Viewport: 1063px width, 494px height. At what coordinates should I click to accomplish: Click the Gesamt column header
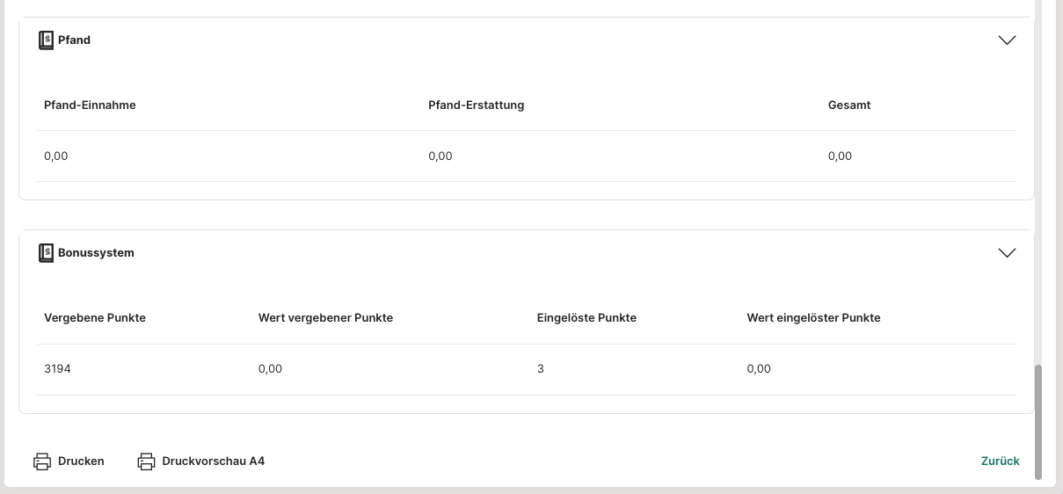pyautogui.click(x=848, y=105)
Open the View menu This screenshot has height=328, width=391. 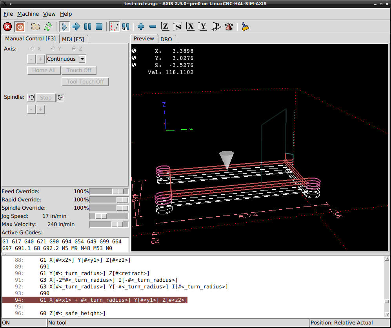[x=49, y=14]
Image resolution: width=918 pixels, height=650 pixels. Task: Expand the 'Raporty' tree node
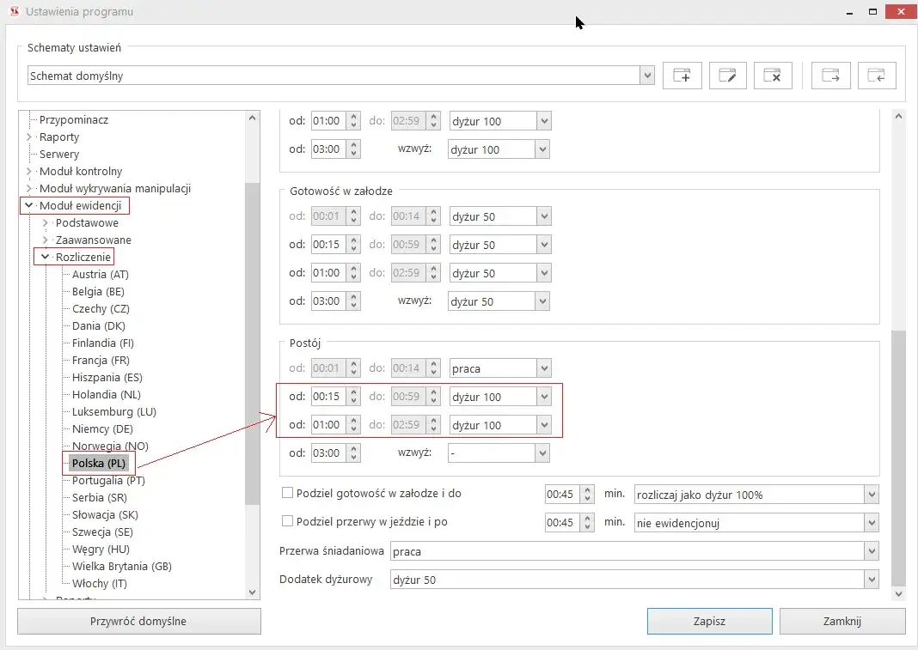pyautogui.click(x=29, y=137)
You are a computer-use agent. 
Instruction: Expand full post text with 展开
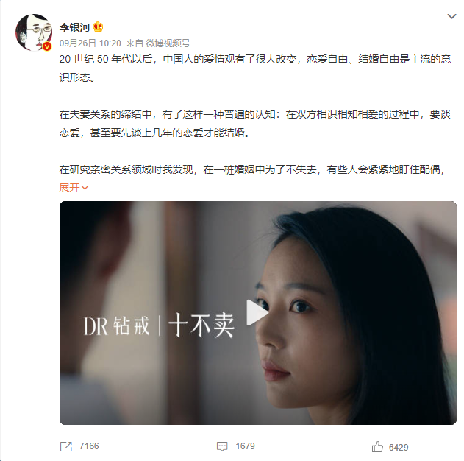click(x=70, y=188)
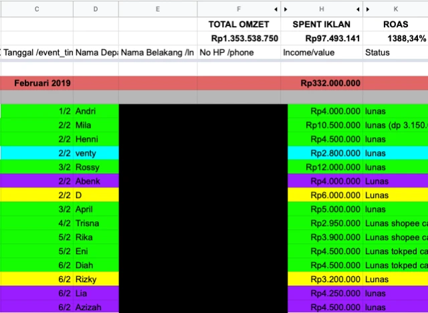Click the cyan venty name cell
This screenshot has width=428, height=313.
[x=96, y=153]
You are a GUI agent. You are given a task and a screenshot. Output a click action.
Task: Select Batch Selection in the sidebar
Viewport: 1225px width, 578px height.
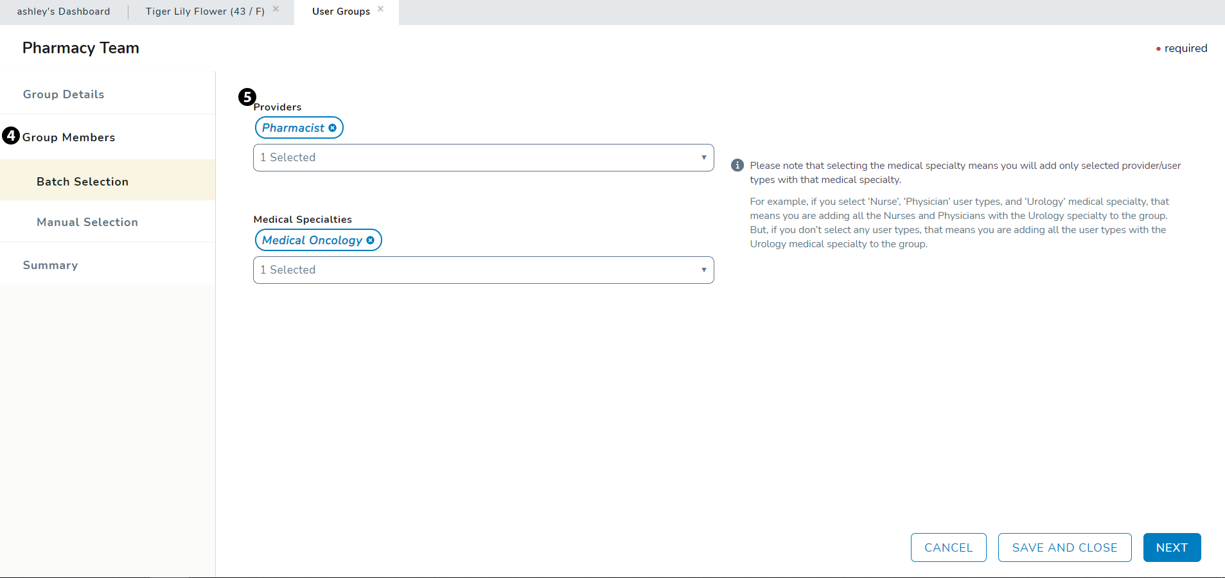tap(82, 182)
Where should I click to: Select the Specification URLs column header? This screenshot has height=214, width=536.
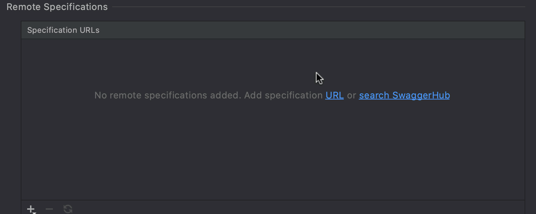coord(273,30)
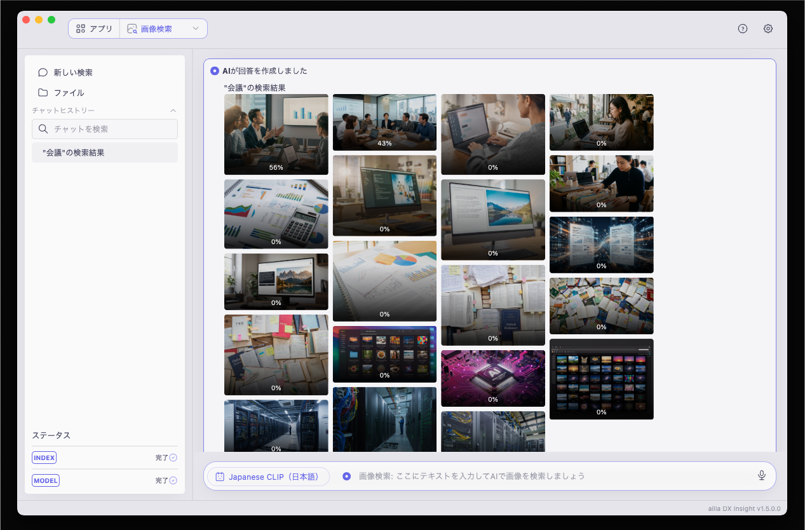805x530 pixels.
Task: Click the microphone voice input icon
Action: [x=762, y=475]
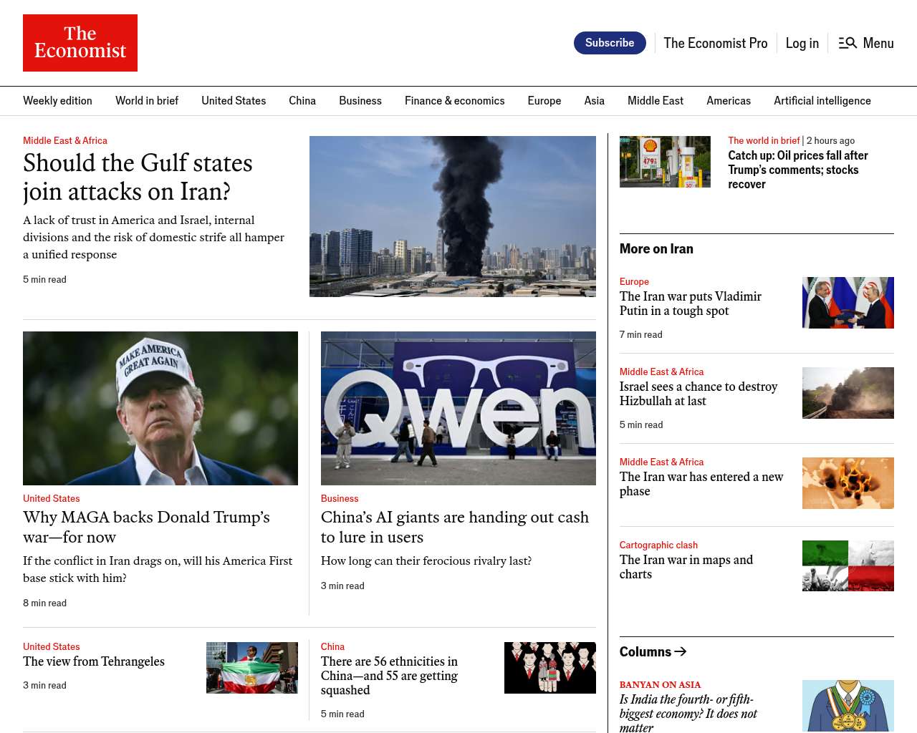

WHAT IS NEEDED:
Please leave out the pictures while you copy exactly the lines from the one containing "Task: Select Batch Selection in the sidebar" through the end of the records.

EXERCISE ANSWER:
Task: Select Batch Selection in the sidebar
Viewport: 1225px width, 578px height.
tap(82, 182)
Where should I click to: Select the Specification URLs column header? This screenshot has height=214, width=536.
coord(273,30)
805x530 pixels.
Task: Click the microphone voice input icon
Action: [x=762, y=475]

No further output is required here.